Margaret lui adressa un regard farouche et Remus songea encore une fois combien elle avait changé.
- Il faut que tu arrêtes de croire que tout le monde t'en veux.
- Tu as parlé avec Sirius ou James ? Marmonna-t-il.
- Figure-toi que oui. Sirius m'a dit qu'il était temps que tu comprennes que le monde entier n'était pas ligué contre toi.
- Quoi ? Le sale traître ! Les Maraudeurs sont censés se soutenir !
Un sourire effleura les lèvres de Margaret.
- C'est ce qu'il a fait.
Remus secoua la tête, atterré, avant de demander timidement :
- Tu me pardonnes ?
- Ça dépend, tu me crois quand je te dis que je n'ai pas peur de toi ?
- Oui. Mais je suis un peu instable. Ça va avec... le reste.
- Toi. Avec toi. Remus Lupin. Ça contribue à faire de toi celui que tu es, et je ne comprends vraiment pas pourquoi tu ne l'acceptes pas.

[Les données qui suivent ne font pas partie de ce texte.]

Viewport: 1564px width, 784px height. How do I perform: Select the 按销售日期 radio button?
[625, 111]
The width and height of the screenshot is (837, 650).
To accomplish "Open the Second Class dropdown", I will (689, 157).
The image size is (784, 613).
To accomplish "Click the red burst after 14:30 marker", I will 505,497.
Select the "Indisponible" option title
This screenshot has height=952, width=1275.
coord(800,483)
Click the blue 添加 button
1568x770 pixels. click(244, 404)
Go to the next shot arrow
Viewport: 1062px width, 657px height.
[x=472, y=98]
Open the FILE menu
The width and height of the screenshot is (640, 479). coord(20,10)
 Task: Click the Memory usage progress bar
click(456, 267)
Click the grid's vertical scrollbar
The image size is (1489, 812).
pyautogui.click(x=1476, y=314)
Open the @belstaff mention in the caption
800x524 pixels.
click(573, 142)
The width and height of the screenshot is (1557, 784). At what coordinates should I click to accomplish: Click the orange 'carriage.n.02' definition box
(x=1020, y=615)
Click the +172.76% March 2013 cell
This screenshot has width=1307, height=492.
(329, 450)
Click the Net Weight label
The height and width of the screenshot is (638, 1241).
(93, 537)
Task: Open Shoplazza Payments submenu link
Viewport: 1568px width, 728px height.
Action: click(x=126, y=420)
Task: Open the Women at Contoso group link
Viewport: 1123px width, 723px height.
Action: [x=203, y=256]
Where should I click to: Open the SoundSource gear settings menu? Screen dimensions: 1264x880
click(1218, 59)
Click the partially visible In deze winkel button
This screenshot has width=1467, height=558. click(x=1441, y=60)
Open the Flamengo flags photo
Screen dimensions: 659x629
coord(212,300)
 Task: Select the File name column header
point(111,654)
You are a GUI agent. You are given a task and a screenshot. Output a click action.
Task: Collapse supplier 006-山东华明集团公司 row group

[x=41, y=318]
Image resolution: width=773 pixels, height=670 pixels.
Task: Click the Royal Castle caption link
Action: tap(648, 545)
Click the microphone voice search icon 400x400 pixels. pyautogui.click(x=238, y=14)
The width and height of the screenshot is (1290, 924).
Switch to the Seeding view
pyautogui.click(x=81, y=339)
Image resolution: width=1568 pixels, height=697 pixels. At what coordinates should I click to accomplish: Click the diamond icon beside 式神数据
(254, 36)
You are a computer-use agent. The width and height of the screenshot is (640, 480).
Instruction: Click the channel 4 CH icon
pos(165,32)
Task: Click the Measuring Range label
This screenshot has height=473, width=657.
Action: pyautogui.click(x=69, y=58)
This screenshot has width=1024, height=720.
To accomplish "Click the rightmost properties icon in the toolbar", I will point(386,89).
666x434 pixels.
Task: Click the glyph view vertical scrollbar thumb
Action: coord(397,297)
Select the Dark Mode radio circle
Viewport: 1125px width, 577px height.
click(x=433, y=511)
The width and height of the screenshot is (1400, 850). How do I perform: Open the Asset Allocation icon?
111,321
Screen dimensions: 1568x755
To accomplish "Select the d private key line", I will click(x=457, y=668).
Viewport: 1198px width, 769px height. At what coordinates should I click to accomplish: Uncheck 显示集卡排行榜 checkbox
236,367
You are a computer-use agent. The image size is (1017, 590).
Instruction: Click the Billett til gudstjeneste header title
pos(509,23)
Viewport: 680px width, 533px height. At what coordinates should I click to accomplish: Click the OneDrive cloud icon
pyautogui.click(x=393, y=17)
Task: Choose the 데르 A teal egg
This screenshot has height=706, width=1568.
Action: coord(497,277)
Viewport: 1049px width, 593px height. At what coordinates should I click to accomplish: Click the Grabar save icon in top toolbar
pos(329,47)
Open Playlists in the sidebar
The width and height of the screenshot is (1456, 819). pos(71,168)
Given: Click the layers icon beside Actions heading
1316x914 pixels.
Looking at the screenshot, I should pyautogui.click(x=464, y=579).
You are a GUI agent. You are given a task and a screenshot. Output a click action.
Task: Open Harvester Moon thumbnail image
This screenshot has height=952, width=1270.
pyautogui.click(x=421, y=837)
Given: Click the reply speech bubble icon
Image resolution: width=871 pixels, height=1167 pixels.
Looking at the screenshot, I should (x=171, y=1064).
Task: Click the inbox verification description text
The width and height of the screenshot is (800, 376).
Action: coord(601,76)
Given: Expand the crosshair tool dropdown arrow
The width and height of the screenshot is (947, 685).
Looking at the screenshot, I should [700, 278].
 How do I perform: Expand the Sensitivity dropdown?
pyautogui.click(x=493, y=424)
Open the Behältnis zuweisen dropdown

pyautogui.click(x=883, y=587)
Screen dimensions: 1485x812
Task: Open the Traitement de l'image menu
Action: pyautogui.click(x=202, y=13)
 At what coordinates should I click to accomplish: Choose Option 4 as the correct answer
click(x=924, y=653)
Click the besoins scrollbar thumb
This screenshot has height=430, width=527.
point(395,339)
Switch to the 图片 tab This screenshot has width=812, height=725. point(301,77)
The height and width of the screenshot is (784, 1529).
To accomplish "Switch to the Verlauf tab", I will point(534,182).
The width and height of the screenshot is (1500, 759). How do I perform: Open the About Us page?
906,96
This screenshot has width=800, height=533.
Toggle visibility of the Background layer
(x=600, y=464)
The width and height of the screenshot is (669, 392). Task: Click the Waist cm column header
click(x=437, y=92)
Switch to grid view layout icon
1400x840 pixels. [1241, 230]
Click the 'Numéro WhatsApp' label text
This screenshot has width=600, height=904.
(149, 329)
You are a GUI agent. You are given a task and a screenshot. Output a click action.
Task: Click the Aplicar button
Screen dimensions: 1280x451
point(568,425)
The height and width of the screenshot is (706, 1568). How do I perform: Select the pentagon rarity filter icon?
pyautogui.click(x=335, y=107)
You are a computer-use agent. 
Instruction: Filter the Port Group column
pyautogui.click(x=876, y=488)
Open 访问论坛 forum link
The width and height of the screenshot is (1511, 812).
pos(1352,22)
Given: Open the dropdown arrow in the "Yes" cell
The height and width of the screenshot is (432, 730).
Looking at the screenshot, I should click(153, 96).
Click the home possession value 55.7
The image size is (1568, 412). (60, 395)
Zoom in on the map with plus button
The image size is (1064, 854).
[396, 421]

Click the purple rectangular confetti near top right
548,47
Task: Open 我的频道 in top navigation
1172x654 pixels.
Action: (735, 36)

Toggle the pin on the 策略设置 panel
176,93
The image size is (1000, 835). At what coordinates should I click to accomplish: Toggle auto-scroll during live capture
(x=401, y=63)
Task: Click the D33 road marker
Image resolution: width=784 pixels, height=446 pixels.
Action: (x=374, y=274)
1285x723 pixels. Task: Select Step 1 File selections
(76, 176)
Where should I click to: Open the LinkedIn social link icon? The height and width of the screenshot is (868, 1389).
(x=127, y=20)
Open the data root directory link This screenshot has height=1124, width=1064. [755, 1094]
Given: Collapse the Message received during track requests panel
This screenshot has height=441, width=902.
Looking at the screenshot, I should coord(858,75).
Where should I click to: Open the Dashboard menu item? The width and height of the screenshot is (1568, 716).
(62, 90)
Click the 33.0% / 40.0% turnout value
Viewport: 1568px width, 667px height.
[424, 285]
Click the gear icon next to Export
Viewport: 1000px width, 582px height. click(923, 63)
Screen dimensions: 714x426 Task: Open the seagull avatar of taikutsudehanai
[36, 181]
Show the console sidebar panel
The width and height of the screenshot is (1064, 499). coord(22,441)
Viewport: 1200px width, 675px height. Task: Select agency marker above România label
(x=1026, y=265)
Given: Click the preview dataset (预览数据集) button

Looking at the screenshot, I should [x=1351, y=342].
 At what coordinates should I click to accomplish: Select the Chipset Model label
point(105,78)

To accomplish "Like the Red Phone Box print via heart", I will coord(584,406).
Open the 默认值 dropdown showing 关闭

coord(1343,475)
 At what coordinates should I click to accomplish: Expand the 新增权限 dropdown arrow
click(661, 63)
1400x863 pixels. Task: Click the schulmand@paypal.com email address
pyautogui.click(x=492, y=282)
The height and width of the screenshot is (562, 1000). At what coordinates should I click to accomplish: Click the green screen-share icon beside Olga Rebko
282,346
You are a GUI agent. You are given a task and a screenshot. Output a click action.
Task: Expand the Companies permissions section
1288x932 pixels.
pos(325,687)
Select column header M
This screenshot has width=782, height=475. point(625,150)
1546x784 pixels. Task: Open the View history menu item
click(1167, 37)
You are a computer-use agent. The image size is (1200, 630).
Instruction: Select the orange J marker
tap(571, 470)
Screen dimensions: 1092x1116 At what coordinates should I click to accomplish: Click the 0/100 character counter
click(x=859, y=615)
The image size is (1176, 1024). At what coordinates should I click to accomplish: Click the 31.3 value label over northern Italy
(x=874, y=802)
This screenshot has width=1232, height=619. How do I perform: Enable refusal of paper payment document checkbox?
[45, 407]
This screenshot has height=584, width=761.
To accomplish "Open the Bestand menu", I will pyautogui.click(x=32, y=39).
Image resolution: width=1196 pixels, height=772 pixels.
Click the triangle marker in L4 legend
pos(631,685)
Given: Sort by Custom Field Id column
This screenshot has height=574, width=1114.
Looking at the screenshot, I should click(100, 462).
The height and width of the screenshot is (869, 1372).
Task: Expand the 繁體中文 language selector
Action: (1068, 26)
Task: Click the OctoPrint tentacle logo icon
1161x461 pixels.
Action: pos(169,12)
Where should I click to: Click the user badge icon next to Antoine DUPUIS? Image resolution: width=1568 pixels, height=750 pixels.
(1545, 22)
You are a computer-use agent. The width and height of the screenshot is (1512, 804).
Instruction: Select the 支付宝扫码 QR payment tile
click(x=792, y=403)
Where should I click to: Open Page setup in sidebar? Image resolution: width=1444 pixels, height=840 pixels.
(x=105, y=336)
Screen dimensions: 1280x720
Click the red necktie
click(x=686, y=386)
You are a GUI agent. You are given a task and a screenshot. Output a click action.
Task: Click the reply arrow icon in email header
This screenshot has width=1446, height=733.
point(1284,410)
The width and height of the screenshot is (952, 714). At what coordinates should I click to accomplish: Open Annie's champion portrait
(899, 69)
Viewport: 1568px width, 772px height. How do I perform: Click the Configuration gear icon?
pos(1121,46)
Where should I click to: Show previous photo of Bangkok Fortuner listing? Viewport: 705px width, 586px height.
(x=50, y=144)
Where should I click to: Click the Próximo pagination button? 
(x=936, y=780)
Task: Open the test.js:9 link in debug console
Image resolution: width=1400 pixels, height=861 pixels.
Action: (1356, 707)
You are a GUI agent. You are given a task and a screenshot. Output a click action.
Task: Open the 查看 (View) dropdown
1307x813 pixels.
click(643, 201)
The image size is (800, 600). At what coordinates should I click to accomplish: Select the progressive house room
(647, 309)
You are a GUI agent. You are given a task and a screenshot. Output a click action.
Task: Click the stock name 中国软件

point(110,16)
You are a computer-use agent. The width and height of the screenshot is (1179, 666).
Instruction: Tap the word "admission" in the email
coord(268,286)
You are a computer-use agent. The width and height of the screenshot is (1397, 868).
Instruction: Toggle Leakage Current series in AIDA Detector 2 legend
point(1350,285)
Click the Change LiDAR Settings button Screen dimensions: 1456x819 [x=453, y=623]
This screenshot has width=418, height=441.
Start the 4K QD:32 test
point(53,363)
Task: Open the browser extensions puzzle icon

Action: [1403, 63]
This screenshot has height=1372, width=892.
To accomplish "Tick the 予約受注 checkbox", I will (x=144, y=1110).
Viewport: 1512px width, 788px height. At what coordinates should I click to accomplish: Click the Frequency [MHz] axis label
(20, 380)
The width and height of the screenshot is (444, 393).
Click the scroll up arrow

Il détourna le regard, gêné. Cependant le silence n'eut pas le temps de s'installer : le parquet craqua sous les pas de Margaret, qui vint l'attraper par le bras en lui proposant un goûter. Il lui adressa un large sourire et la suivit sans rechigner.
***
- James ! Rends-moi ça !
- Seulement quand je l'aurai lue !
- Espèce de ... Potter !
James déboula dans la cuisine, évita de justesse la chaise sur laquelle se trouvait Remus mais rentra dans le placard au fond de la pièce. Lily lui sauta dessus et il leva le bras pour l'empêcher d'attraper la lettre qu'il tenait à la main. C'était une lettre adressée à Benjy et il voulait absolument savoir ce qu'elle contenait.
- Sale imbécile ! Brailla-t-elle tout en sautillant autour de lui. Crétin ! Donne-moi ça Potter ! C'est mon courrier !
- Pourquoi est-ce que tu ne veux pas que je le lise ? Aïe ! Lily !
- Pour le principe ! Je ne veux pas que tu surveilles ma correspondance ! Potter !
- Tu sais que bientôt ça te désignera aussi ?
- N'essaie pas de m'avoir en jouant la corde sensible, gronda-t-elle en lui assénant un coup de poing sur le torse. Donne-moi cette lettre !
- Sinon ?
- Sinon je te largue et je retourne vivre chez mes parents !
- Lily ! Pour une simple lettre ?
- C'est toi qui as commencé ! Sérieusement, rends-moi ça ! C'est ridicule, James !
- Je suis jaloux, j'y peux rien, rétorqua-t-il, la lettre toujours au-dessus de sa tête.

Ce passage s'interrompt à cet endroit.